In a regulatory filing, UnitedHealth confirmed that it has received formal requests from the DOJ and has proactively engaged with the department following initial reporting by the Wall Street Journal in May. The company emphasized it has “full confidence in its practices” and is “committed to working cooperatively” with federal investigators.

"(UnitedHealth) has a long record of responsible conduct and effective compliance," the company said in a Securities and Exchange Commission filing.

To bolster transparency, UnitedHealth has initiated an independent third-party review of its internal policies, coding protocols, and performance metrics. The review is expected to conclude by the end of the third quarter.

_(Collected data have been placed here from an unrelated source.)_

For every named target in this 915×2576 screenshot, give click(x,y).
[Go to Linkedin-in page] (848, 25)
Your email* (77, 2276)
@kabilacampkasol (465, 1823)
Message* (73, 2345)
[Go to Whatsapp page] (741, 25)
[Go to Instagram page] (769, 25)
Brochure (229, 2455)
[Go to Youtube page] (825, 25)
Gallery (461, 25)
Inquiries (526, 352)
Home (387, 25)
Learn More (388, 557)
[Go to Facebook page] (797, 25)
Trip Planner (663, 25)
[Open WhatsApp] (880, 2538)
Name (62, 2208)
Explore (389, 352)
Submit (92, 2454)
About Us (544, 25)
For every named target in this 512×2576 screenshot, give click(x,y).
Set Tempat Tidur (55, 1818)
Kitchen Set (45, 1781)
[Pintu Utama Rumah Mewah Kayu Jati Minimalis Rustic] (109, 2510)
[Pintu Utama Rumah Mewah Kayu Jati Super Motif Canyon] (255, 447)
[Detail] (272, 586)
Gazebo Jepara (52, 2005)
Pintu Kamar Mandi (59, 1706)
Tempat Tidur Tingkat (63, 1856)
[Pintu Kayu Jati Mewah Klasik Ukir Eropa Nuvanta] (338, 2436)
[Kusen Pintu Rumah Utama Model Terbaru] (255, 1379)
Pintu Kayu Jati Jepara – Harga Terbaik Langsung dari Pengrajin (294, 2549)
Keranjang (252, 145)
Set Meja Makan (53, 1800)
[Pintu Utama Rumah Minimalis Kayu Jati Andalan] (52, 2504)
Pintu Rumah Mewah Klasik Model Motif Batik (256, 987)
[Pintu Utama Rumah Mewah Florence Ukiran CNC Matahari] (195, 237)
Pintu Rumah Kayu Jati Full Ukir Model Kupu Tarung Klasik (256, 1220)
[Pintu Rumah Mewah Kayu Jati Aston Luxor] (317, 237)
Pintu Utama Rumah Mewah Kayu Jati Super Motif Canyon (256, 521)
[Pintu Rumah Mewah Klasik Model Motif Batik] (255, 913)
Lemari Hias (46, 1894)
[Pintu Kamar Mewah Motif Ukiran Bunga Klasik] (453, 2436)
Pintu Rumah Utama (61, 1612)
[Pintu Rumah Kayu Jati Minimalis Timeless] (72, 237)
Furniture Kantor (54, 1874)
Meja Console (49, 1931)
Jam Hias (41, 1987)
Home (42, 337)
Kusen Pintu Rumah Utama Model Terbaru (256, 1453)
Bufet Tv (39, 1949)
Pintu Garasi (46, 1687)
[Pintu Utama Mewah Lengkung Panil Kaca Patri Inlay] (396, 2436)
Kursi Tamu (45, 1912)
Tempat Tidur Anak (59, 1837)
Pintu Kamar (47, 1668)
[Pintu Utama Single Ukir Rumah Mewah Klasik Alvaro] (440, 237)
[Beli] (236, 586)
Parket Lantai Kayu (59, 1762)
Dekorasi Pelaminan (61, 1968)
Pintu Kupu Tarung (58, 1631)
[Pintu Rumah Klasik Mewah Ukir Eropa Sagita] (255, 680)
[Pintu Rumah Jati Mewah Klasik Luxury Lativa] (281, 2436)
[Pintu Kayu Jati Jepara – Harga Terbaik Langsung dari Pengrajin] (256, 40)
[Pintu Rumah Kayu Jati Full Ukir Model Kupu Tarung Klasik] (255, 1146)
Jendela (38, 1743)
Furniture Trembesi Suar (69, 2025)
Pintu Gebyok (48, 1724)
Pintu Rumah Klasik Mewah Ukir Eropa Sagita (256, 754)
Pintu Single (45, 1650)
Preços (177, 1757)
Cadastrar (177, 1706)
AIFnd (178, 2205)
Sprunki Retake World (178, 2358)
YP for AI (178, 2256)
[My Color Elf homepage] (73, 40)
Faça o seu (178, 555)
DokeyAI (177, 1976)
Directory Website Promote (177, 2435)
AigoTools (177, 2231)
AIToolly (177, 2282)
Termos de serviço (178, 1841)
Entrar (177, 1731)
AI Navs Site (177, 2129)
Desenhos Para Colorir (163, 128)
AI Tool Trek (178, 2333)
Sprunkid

The announcement follows recent reporting from The Wall Street Journal indicating that the DOJ is conducting both criminal and civil probes into whether UnitedHealth manipulated diagnoses to increase Medicare Advantage reimbursements. The Journal also noted that several physicians were interviewed about potential pressure to upcode conditions that would justify higher federal payments.

Despite these inquiries, UnitedHealth defended its record, citing audits by the Centers for Medicare & Medicaid Services (CMS) that it says confirm its practices are “among the most accurate in the industry.” The company also pointed to a recent recommendation by a court-appointed special master that found the DOJ lacked evidence in a whistleblower case alleging $2 billion in improper Medicare Advantage payments.

UnitedHealth’s Medicare and retirement segment generated $139 billion in revenue last year, making it the company’s largest division. The business has faced scrutiny in recent months over rising medical costs, CMS rate adjustments, and increasing regulatory pressure.

The news comes amid broader instability at the company. In May, CEO Andrew Witty stepped down unexpectedly, months after the tragic shooting death of UnitedHealthcare CEO Brian Thompson in Manhattan. UnitedHealth has also grappled with the fallout from a major cyberattack earlier this year and was forced to suspend its 2025 forecast due to a surge in care utilization.

Shares of UnitedHealth Group (NYSE: UNH) fell more than 4% Thursday morning to $287.39—down over 50% from its December high. Investors are expected to seek more clarity when the company reports second-quarter earnings on July 29.

UnitedHealth reiterated its commitment to compliance, stating that it aims to “serve as reliable stewards of American tax dollars” and maintain the integrity of its Medicare Advantage operations amid ongoing federal scrutiny.